* **Exercise description**: Which lines in the data below contain the word "dimensions"? Copy each of them.

* **Given entries**:
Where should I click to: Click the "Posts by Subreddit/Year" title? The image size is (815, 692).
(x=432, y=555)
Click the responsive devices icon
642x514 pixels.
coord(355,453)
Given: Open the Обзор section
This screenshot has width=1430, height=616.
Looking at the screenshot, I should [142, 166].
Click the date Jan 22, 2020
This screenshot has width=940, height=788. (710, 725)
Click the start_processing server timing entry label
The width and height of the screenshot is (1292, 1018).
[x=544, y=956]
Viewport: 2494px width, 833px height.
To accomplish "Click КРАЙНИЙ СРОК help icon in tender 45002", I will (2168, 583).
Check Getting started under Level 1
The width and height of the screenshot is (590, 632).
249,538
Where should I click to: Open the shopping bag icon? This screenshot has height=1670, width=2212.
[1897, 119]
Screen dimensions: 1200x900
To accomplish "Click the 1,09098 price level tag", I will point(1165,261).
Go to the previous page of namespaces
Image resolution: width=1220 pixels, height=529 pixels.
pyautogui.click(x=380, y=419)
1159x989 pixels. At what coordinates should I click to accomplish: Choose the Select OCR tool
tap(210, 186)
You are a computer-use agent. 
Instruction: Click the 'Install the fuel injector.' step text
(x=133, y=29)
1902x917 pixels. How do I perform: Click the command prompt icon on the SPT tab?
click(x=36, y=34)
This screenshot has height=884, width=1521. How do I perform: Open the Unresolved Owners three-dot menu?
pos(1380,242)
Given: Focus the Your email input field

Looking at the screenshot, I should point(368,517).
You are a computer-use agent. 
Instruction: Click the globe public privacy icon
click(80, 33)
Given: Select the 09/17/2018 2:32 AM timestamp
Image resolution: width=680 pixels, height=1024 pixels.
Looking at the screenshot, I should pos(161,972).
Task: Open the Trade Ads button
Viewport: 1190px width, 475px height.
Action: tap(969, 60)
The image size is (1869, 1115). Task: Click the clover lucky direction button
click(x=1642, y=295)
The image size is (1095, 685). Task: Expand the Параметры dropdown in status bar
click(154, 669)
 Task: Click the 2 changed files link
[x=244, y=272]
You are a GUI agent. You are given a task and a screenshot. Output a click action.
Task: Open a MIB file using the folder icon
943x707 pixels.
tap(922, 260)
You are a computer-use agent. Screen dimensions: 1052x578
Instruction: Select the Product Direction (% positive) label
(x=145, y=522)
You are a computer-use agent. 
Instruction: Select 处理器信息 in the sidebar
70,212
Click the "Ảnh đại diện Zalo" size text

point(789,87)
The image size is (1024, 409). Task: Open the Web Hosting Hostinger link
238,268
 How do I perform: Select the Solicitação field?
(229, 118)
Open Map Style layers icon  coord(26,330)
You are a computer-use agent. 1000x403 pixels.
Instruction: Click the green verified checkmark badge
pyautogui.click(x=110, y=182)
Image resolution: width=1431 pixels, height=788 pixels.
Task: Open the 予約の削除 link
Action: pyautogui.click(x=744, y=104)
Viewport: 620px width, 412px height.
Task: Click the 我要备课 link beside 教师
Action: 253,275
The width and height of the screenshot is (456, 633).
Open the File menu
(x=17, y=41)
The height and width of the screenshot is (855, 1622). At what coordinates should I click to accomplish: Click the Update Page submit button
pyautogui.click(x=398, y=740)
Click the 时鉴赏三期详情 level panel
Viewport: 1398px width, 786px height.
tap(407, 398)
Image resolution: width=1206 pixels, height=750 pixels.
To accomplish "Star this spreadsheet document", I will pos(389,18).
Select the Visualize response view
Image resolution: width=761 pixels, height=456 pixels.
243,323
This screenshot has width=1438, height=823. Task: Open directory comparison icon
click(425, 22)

* **Exercise solution**:
Screen dimensions: 1200x900
You are a computer-use agent. Screen dimensions: 1052x578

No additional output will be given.